▶ [Data to use]:
_____

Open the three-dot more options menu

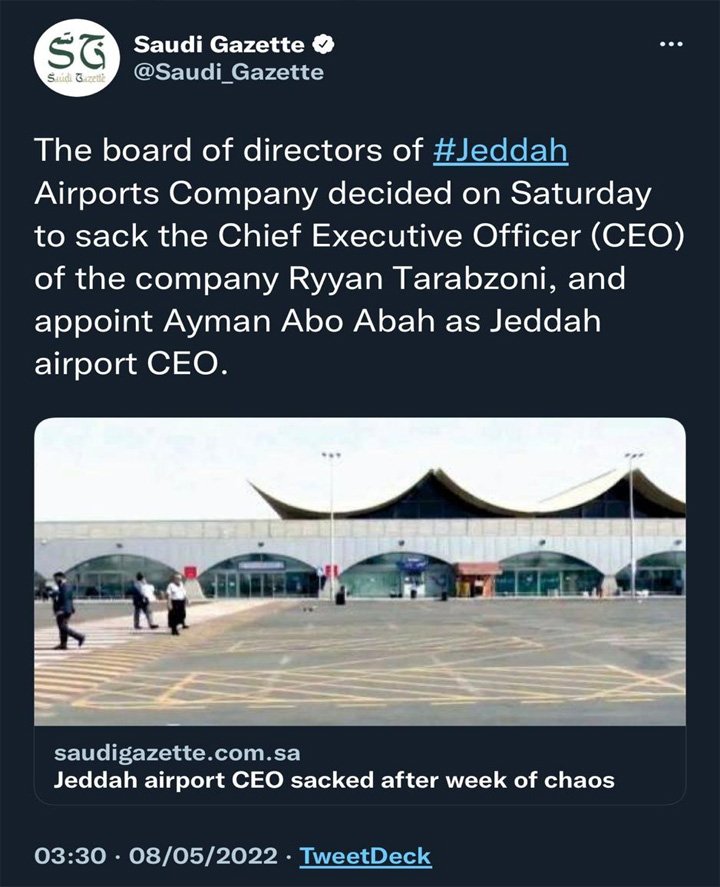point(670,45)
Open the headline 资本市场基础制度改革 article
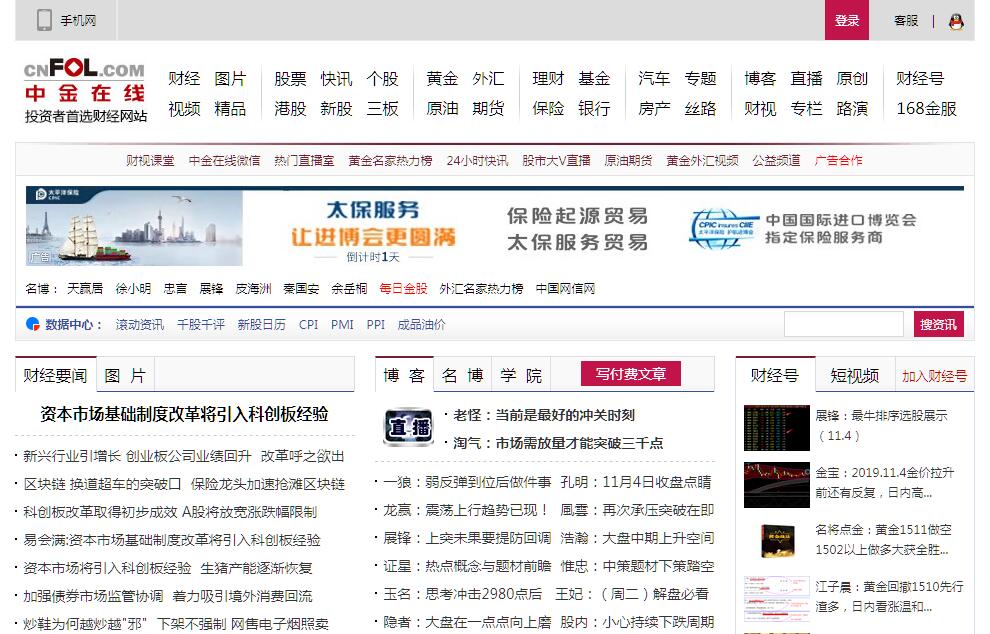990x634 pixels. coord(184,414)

_____

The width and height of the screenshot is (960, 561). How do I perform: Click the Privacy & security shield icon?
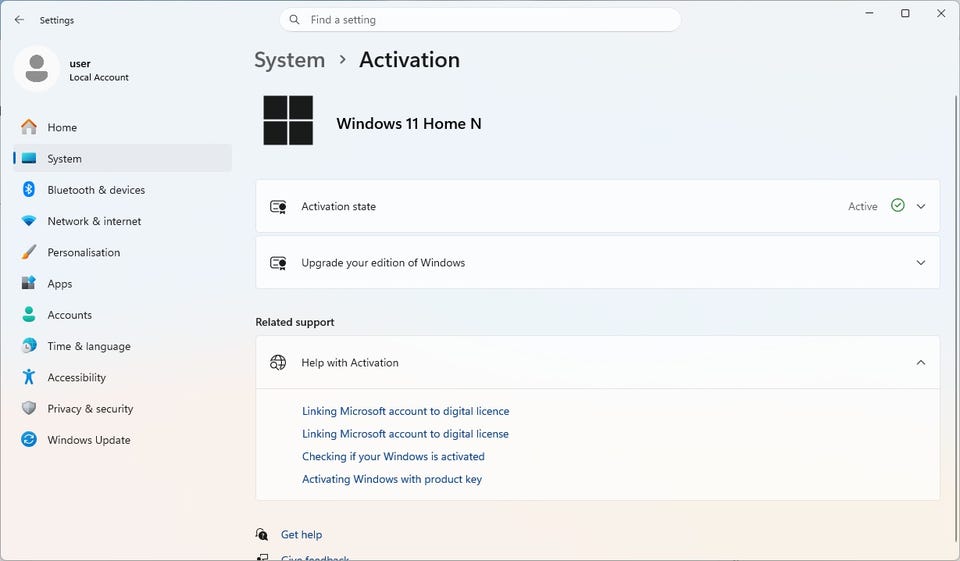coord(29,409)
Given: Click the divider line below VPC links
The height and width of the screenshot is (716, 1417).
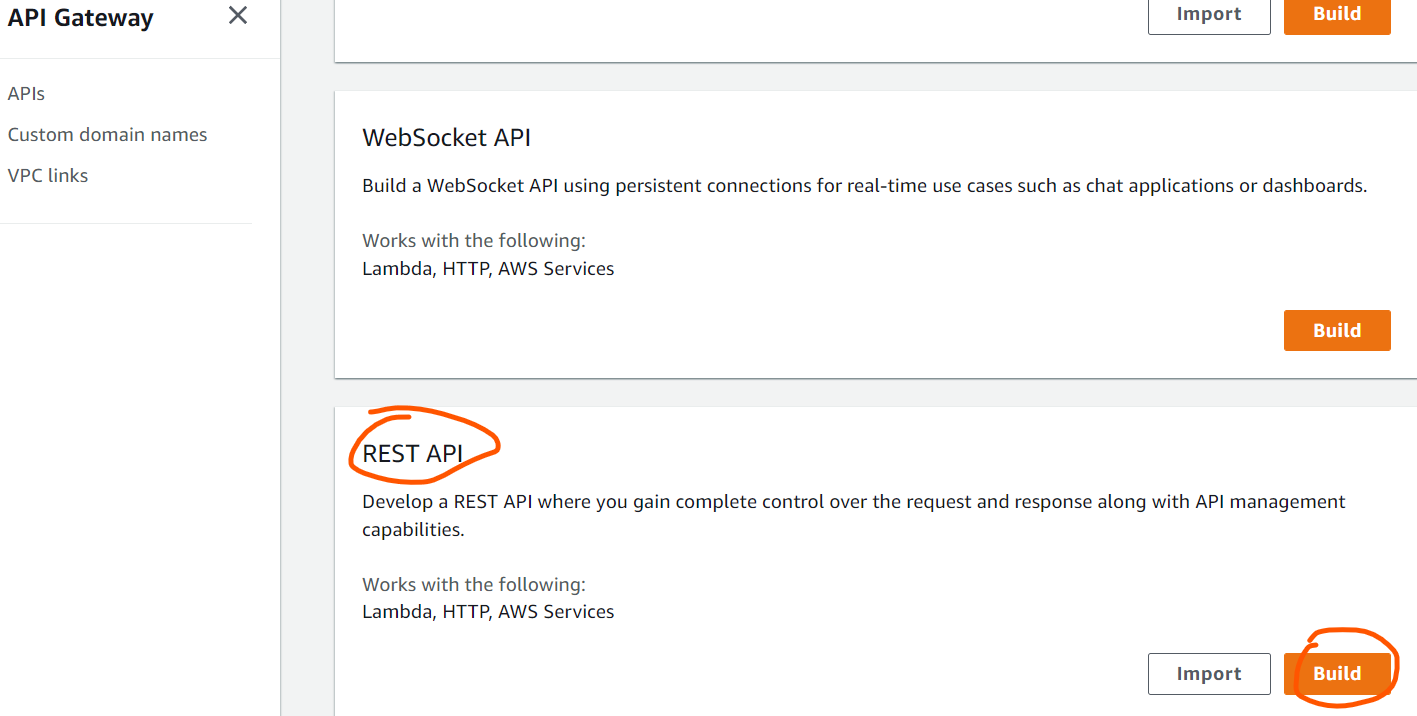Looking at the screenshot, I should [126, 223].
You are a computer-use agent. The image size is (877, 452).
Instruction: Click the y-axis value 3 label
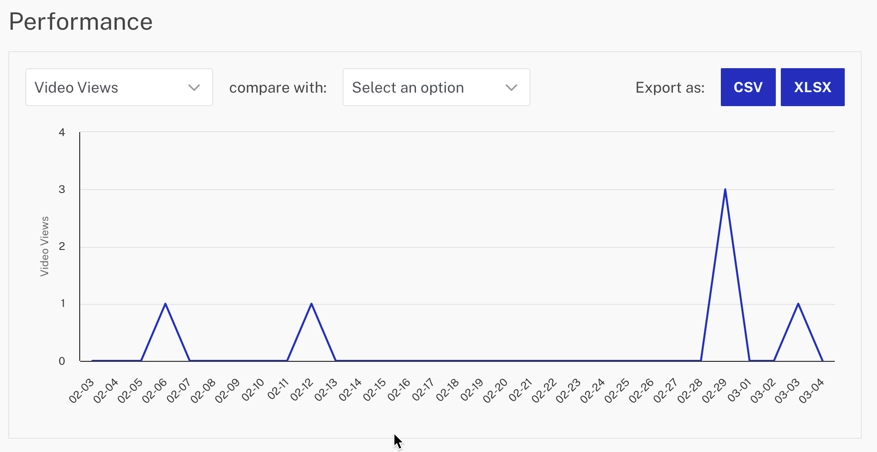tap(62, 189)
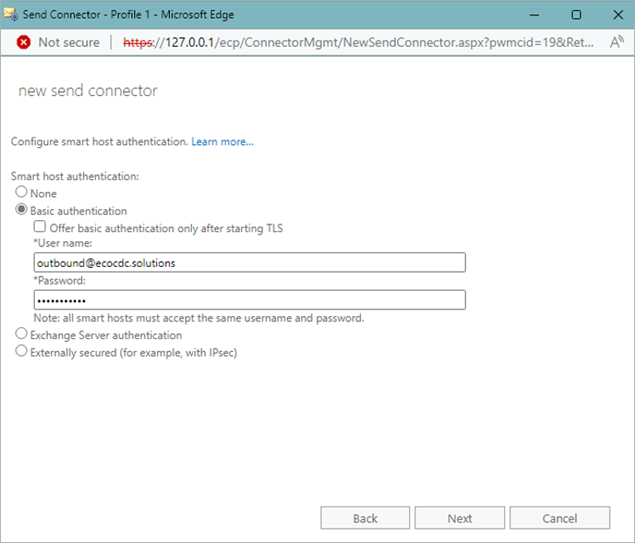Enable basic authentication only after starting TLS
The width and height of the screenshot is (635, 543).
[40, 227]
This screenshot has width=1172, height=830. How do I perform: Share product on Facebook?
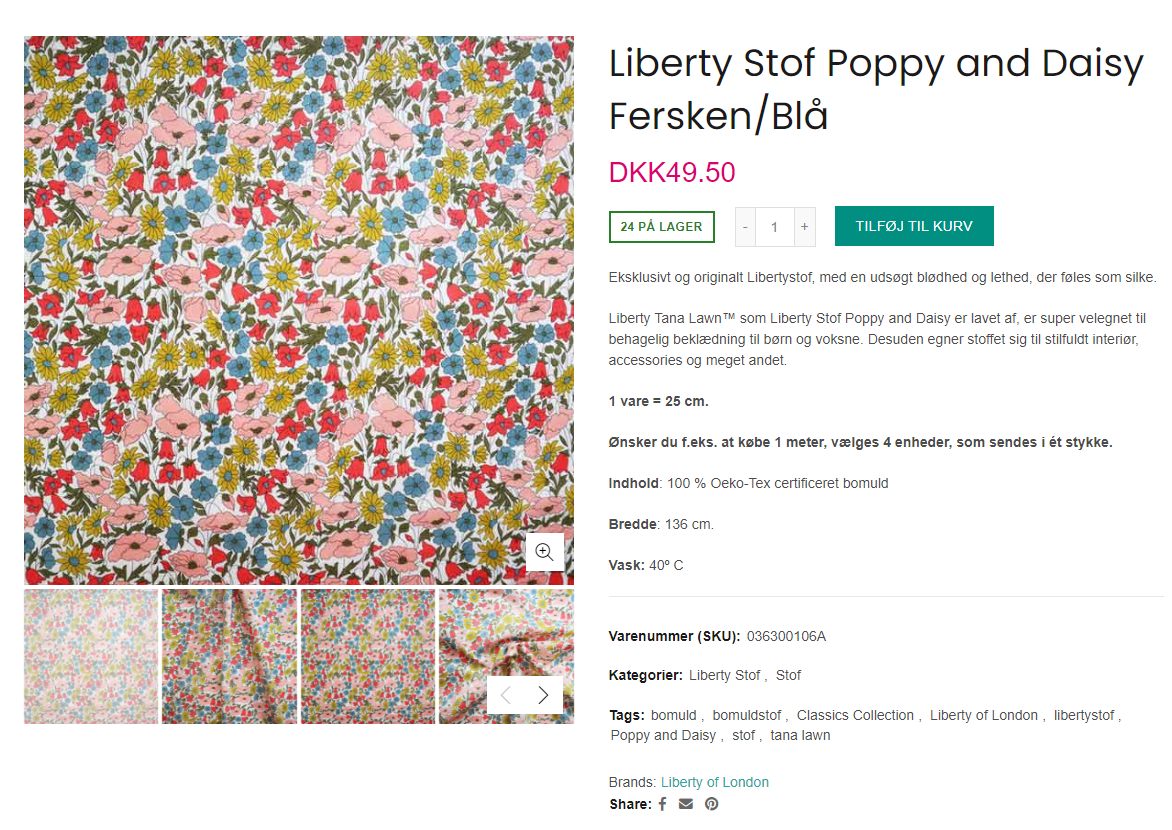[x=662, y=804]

_____

▶ [Your instructions]:
Between and including the line with "The width and height of the screenshot is (960, 561)." and the line with "You are a computer-use", repeat every line exactly as it appears above, with pictures left out.

▶ [Exercise result]:
The width and height of the screenshot is (960, 561). How do I perform: Click the Privacy & security shield icon?
coord(29,409)
Given: Click the divider line below VPC links
The height and width of the screenshot is (716, 1417).
Looking at the screenshot, I should [126, 223].
You are a computer-use agent. The image size is (877, 452).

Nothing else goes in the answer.